##### ИСХОДНЫЙ ТЕКСТ #####

Более чем вероятно, что Керенский искренне заблуждался в своем положении, считая, что все советские решения суть не стоящая внимания вещь, которую он в мгновение ока повернул по-своему; придя, увидев и победив. Признаками этого искреннего заблуждения могут служить его речи в тот же вечер, где он весьма невинно ссылался на только что принятую резолюцию, рекомендуясь министром и представителем демократии...
Впрочем, надо сказать, что Керенский, хорошо оценивая для себя значение советского клейма, все же совершенно пренебрегал своим советским званием, просто забывая о нем при своих сношениях с "публикой": его настоящая сфера, где он чувствовал себя как рыба в воде, была далека от демократии и ее организаций. Весьма характерно для его психологии, что о своих формальных отношениях к Совету он упоминал лишь в особых случаях, присвоив себе в это время столь же наивное, сколь нелепое постоянное звание "министр юстиции, член Государственной думы, гражданин Керенский"...

##### ИЗВЛЕЧЁННЫЕ ЗАПИСИ #####

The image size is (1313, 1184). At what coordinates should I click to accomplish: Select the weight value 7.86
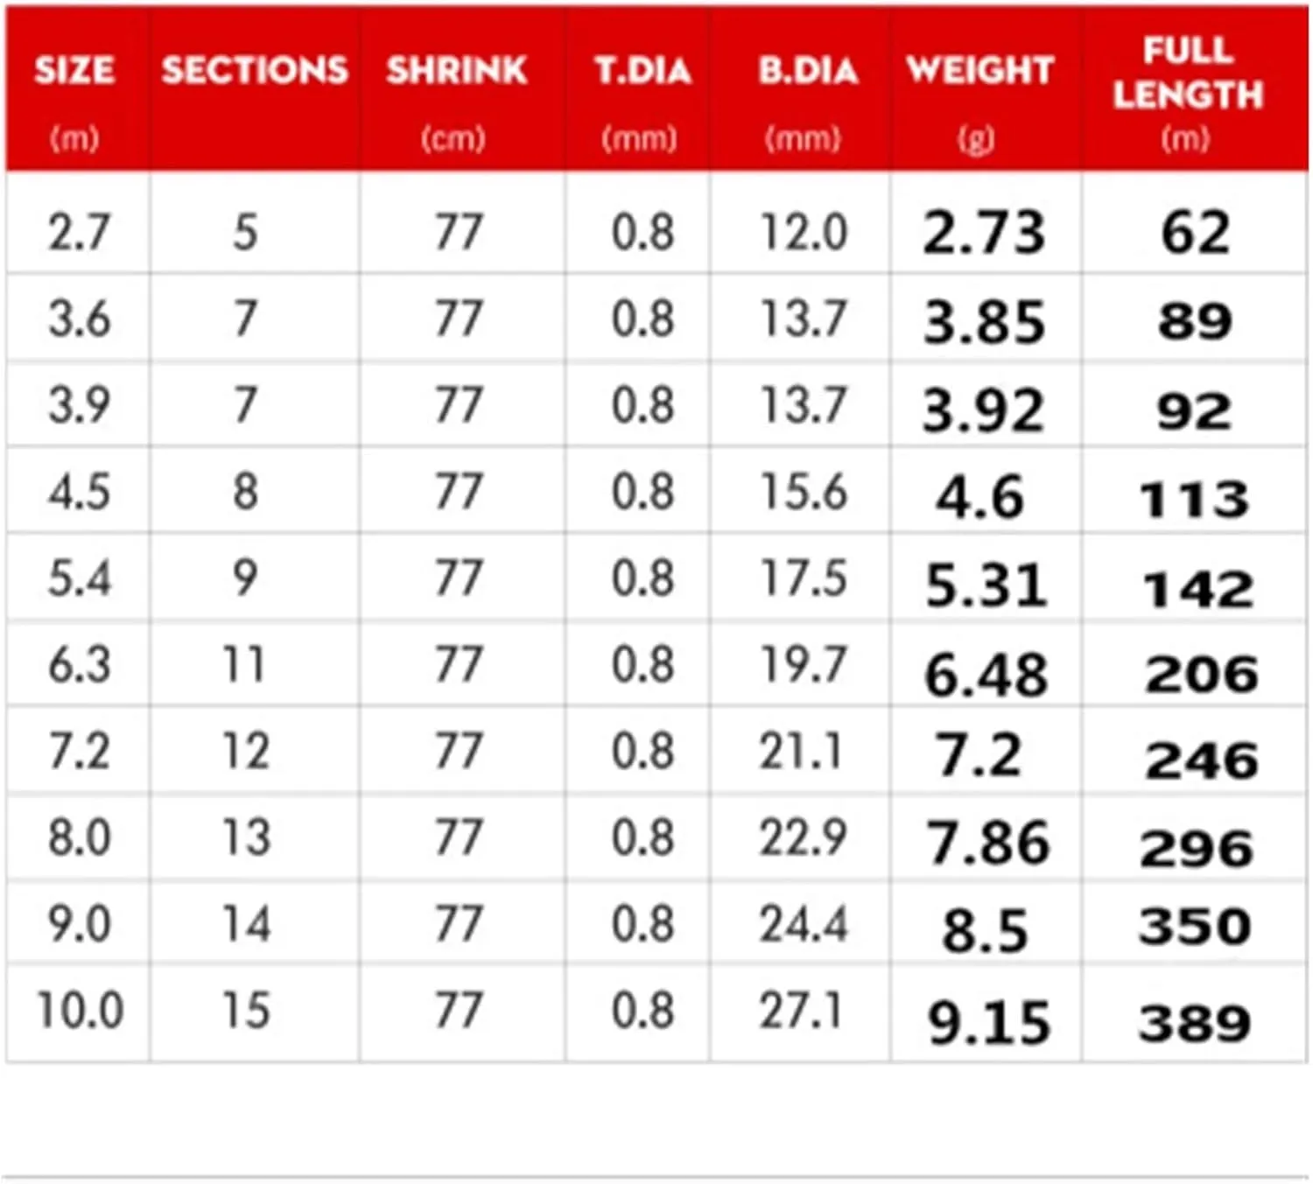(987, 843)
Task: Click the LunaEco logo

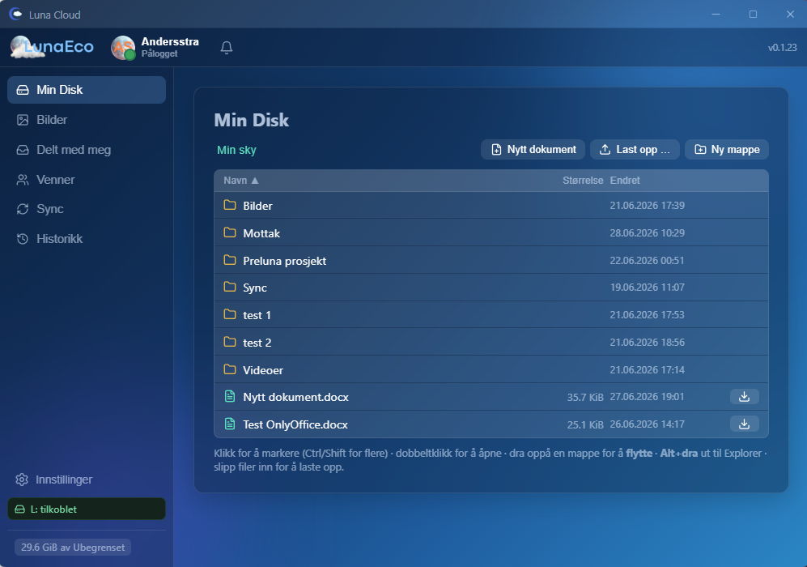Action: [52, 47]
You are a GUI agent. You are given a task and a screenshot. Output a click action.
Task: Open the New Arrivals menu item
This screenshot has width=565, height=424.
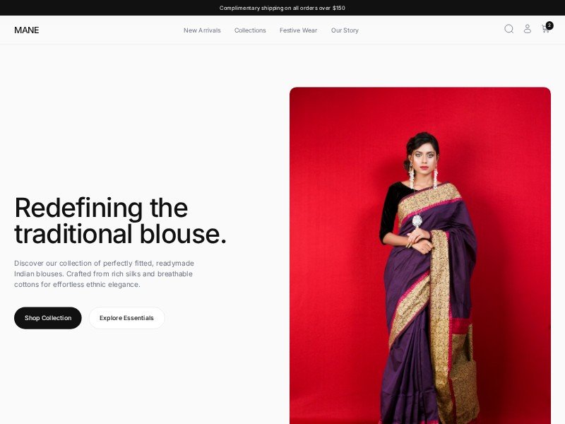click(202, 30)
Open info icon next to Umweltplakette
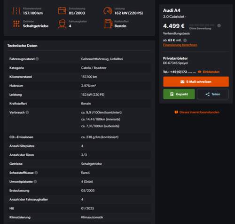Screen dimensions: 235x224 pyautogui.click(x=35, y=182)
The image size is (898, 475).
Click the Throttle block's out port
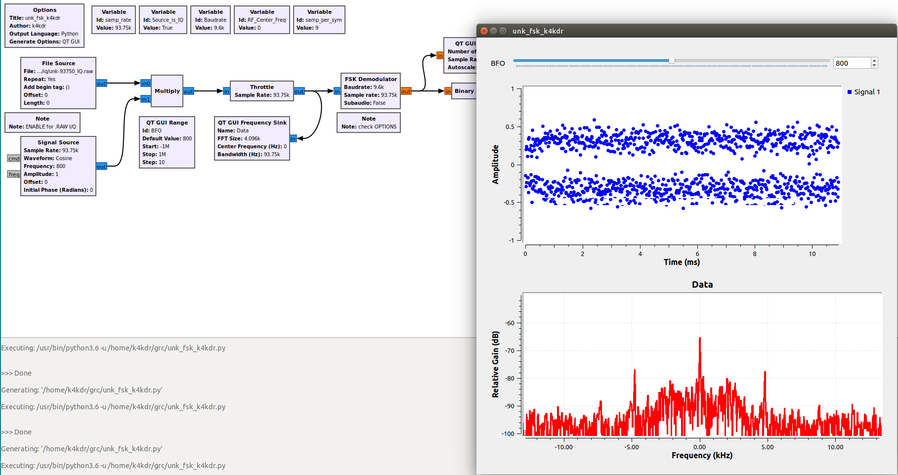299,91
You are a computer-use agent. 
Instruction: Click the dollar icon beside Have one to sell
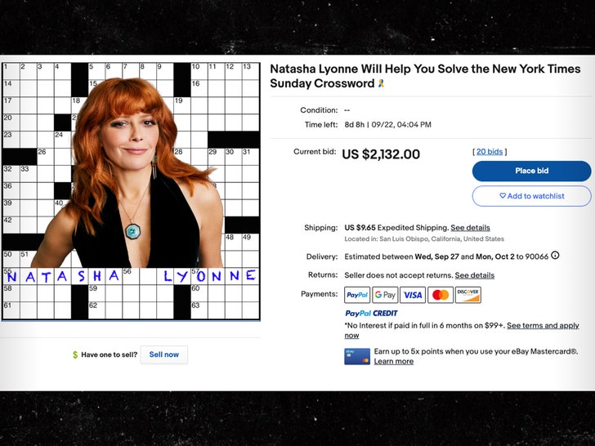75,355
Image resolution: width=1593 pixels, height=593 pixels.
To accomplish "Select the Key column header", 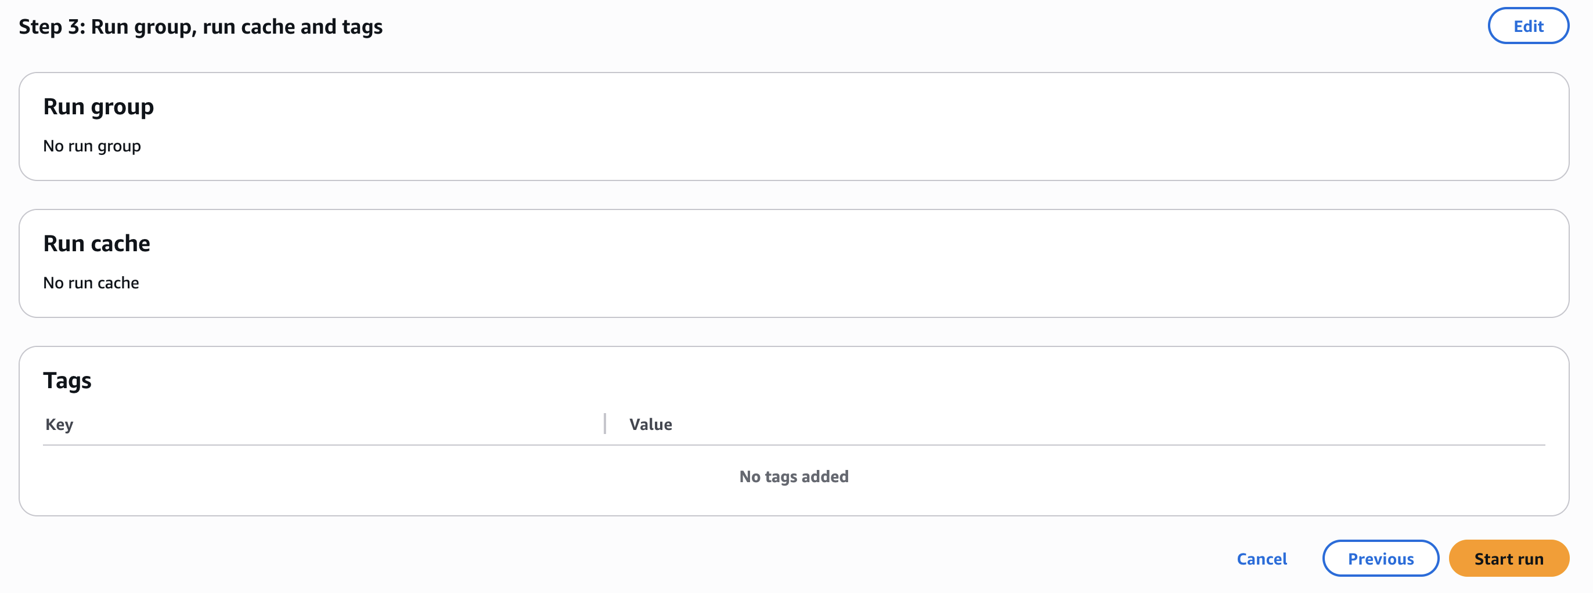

#####

ЗАДАНИЯ —
1) Объясните в одном–трёх предложениях, на чём во фрагменте о Керенском основано предположение, что Керенский искренне заблуждался в своём положении.
2) Повторите дословно отрывок из фрагмента о Керенском, начиная со слов «Более чем вероятно, что» и заканчивая словами «и представителем демократии...» включительно.

ОТВЕТЫ НА ЗАДАНИЯ —
1) Признаками этого заблуждения автор называет речи Керенского в тот же вечер. В них он весьма невинно ссылался на только что принятую резолюцию и рекомендовался министром и представителем демократии.

2)
Более чем вероятно, что Керенский искренне заблуждался в своем положении, считая, что все советские решения суть не стоящая внимания вещь, которую он в мгновение ока повернул по-своему; придя, увидев и победив. Признаками этого искреннего заблуждения могут служить его речи в тот же вечер, где он весьма невинно ссылался на только что принятую резолюцию, рекомендуясь министром и представителем демократии...